We present the second Gaia data release, Gaia DR2, consisting of astrometry, photometry, radial velocities, and information on astrophysical parameters and variability, for sources brighter than magnitude 21. In addition epoch astrometry and photometry are provided for a modest sample of minor planets in the solar system. A summary of the contents of Gaia DR2 is presented, accompanied by a discussion on the differences with respect to Gaia DR1 and an overview of the main limitations which are still present in the survey.

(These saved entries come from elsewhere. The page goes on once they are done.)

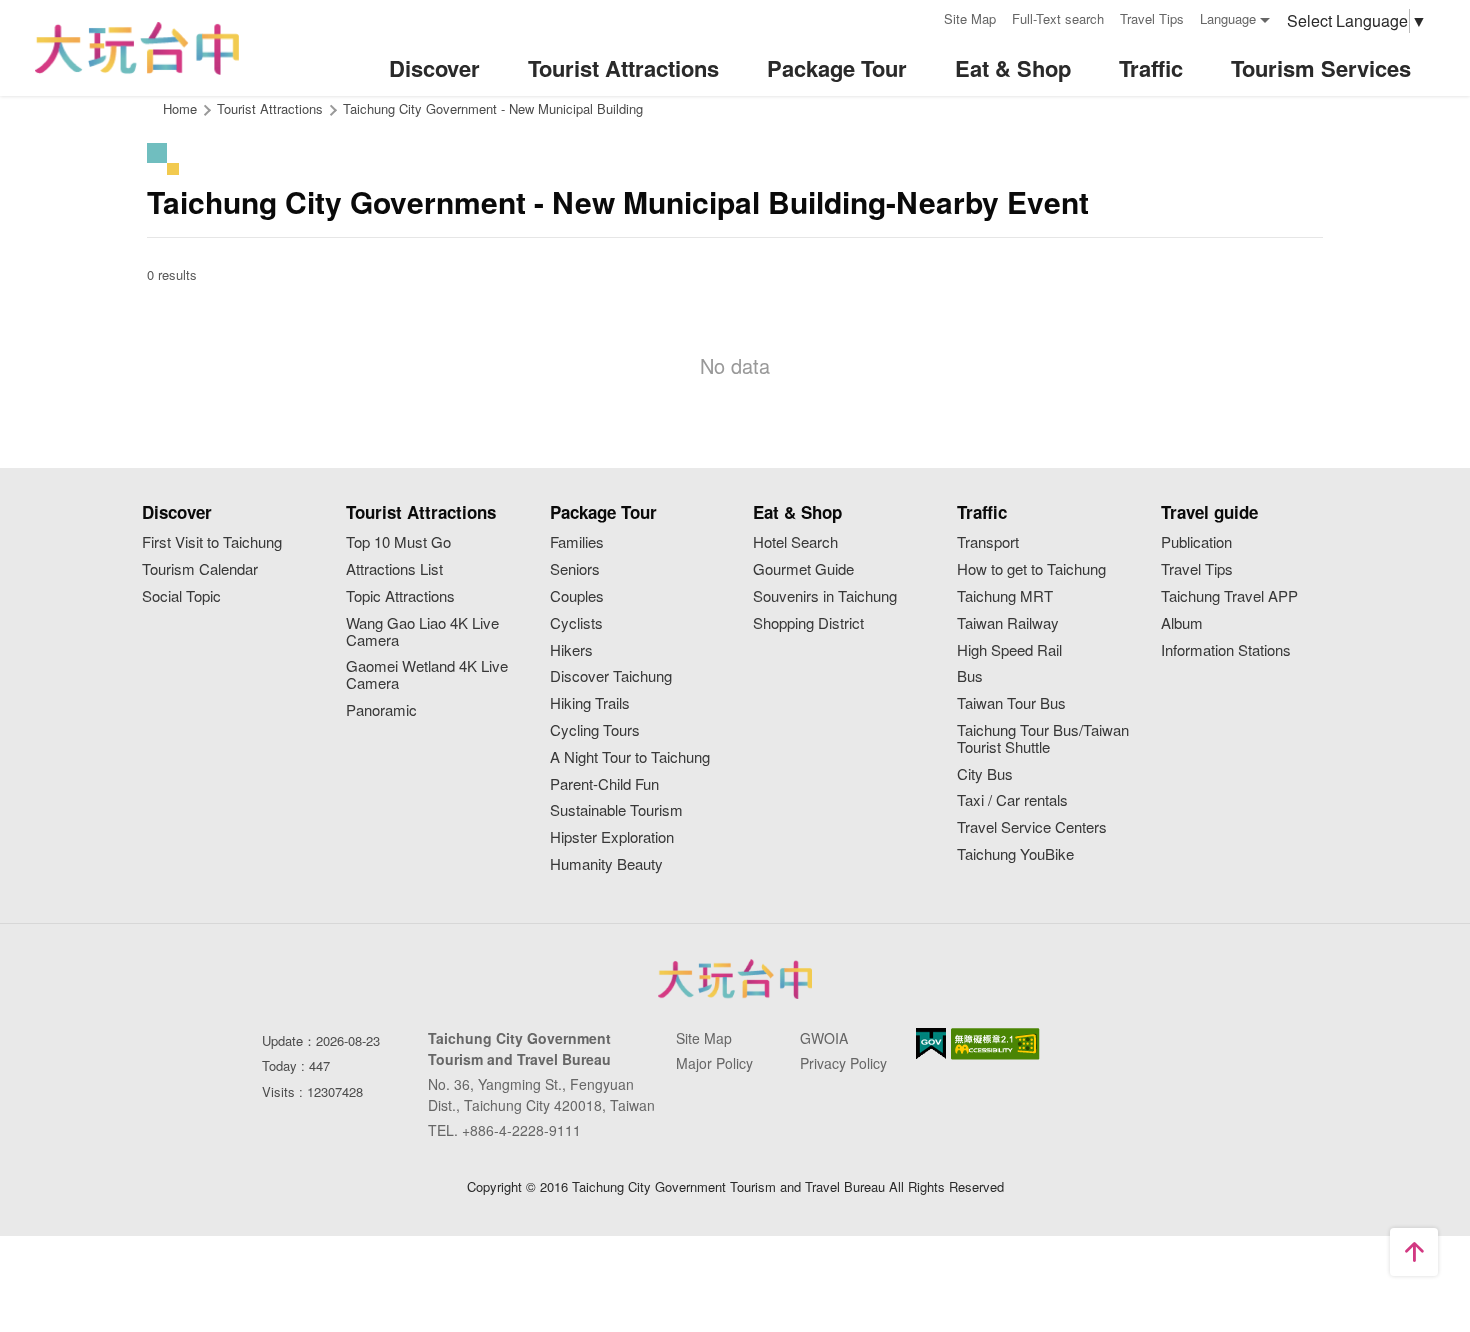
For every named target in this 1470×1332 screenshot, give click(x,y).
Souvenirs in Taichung (825, 596)
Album (1182, 623)
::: (922, 16)
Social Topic (181, 596)
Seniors (575, 569)
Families (577, 542)
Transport (988, 542)
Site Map (970, 18)
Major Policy (714, 1063)
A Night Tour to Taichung (630, 757)
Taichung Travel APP (1229, 596)
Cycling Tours (595, 730)
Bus (970, 676)
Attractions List (394, 569)
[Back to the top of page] (1414, 1252)
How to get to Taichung (1031, 569)
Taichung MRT (1005, 596)
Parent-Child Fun (604, 784)
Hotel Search (795, 542)
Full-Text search (1058, 18)
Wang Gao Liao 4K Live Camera (422, 632)
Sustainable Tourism (616, 810)
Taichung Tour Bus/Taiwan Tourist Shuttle (1043, 739)
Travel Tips (1152, 18)
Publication (1196, 542)
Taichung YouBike (1015, 854)
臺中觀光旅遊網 (137, 48)
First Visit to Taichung (212, 542)
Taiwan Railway (1008, 623)
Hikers (571, 650)
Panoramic (381, 710)
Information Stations (1226, 650)
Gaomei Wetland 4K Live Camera (427, 675)
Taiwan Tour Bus (1011, 703)
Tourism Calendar (200, 569)
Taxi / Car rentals (1012, 800)
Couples (577, 596)
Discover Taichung (611, 676)
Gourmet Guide (803, 569)
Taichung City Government (735, 979)
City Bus (985, 774)
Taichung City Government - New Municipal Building (493, 108)
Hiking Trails (590, 703)
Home (180, 108)
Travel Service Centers (1032, 827)
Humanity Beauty (606, 864)
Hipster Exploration (612, 837)
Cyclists (576, 623)
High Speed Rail (1009, 650)
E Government (931, 1043)
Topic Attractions (400, 596)
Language (1228, 18)
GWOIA (824, 1038)
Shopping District (808, 623)
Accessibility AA (995, 1044)
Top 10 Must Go (398, 542)
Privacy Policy (843, 1063)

Recommendations are made on the responsible use of Gaia DR2 results. Gaia DR2 contains celestial positions and the apparent brightness in G for approximately 1.7 billion sources. For 1.3 billion of those sources, parallaxes and proper motions are in addition available. The sample of sources for which variability information is provided is expanded to 0.5 million stars. This data release contains four new elements: broad-band colour information in the form of the apparent brightness in the $G_mathrm{BP}$ (330--680 nm) and $G_mathrm{RP}$ (630--1050 nm) bands is available for 1.4 billion sources; median radial velocities for some 7 million sources are presented; for between 77 and 161 million sources estimates are provided of the stellar effective temperature, extinction, reddening, and radius and luminosity; and for a pre-selected list of 14000 minor planets in the solar system epoch astrometry and photometry are presented. Finally, Gaia DR2 also represents a new materialisation of the celestial reference frame in the optical, the Gaia-CRF2, which is the first optical reference frame based solely on extragalactic sources. There are notable changes in the photometric system and the catalogue source list with respect to Gaia DR1, and we stress the need to consider the two data releases as independent.